Mukiza, das kleine Berggorillababy, erblickt eines Nachts im Bwindi Nationalpark in Uganda das Licht der Welt. Es ist Teil einer größeren Gruppe Berggorillas, zu denen auch seine Mutter Mugwere und sein Vater Zeus zählen. Mukiza wächst zunächst ganz unbekümmert auf. Er spielt mit seinen Gefährten, wird immer mutiger und lernt schnell. Als er eines Tages auf Menschen trifft, bleibt die Begegnung nicht ohne Folgen. Auch in seiner Gruppe gibt es bald Tumulte, sodass Mukiza, mittlerweile ein ausgewachsener Silberrücken, sich behaupten muss.

Hannes Jaenicke schreibt in „Mukiza“ über das Leben eines Berggorillas. Das Tier gibt es tatsächlich und Teile der Geschichte sind ebenso passiert. Umso beeindruckender – an manchen Stellen aber auch umso trauriger – ist das, was der Schauspieler, Umweltschützer und Autor hier schildert:
Wir lernen das Leben dieser besonderen Tiere kennen und erfahren, wie sie in Gruppen zusammenleben, voneinander lernen und sich als Anführer durchsetzen. Gleichzeitig sehen wir aber auch, welchen Gefahren diese sowieso schon bedrohte Tierart ausgesetzt ist. Der Mensch zerstört nicht nur den Lebensraum der Berggorillas, sondern sorgt mit Fallen immer wieder auch dafür, dass sich Tiere verletzen und schlimmstenfalls verenden.
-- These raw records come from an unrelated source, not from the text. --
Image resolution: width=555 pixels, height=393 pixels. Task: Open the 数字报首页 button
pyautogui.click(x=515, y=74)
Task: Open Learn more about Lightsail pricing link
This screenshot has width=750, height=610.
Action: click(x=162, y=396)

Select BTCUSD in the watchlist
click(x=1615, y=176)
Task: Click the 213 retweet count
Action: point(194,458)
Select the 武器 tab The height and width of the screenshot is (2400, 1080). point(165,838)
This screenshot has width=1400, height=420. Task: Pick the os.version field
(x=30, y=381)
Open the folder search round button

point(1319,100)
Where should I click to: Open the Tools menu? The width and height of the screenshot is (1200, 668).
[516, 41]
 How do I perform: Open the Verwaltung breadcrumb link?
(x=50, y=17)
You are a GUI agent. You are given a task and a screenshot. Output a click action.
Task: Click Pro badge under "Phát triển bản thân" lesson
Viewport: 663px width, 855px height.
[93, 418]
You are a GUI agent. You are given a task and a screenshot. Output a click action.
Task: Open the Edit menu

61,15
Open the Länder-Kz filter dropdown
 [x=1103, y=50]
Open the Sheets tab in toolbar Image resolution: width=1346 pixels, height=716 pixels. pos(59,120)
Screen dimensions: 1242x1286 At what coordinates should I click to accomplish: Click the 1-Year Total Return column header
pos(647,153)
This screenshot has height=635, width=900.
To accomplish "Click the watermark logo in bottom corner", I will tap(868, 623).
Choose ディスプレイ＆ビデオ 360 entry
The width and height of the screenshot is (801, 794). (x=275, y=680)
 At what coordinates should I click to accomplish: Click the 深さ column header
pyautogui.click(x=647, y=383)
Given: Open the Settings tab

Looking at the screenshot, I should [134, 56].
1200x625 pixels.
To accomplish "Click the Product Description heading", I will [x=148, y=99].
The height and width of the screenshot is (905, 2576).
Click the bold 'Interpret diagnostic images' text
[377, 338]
Die Geschichte wird unterstrichen von Illustrationen, die durchweg großformatig gestaltet sind. Diese stellen den Regenwald atmosphärisch dar und zeigen gekonnt die Gemeinschaft der Berggorillas auf. Besonders die Lichteffekte stechen ins Auge, sei es die Stimmung bei Sonnenuntergang oder die eines Gewitters bei Nacht.
Gut gefällt mit, dass sich der CalmeMara Verlag verpflichtet hat, 1 € pro Buch an die Berggorilla & Regenwald Direkthilfe e. V. zu spenden. Damit leistet man mit jedem Kauf automatisch einen Beitrag zum Schutz dieser besonderen Tiere. Ein schönes Buch, um schon Kinder für den Umwelt- und Tierschutz zu sensibilisieren!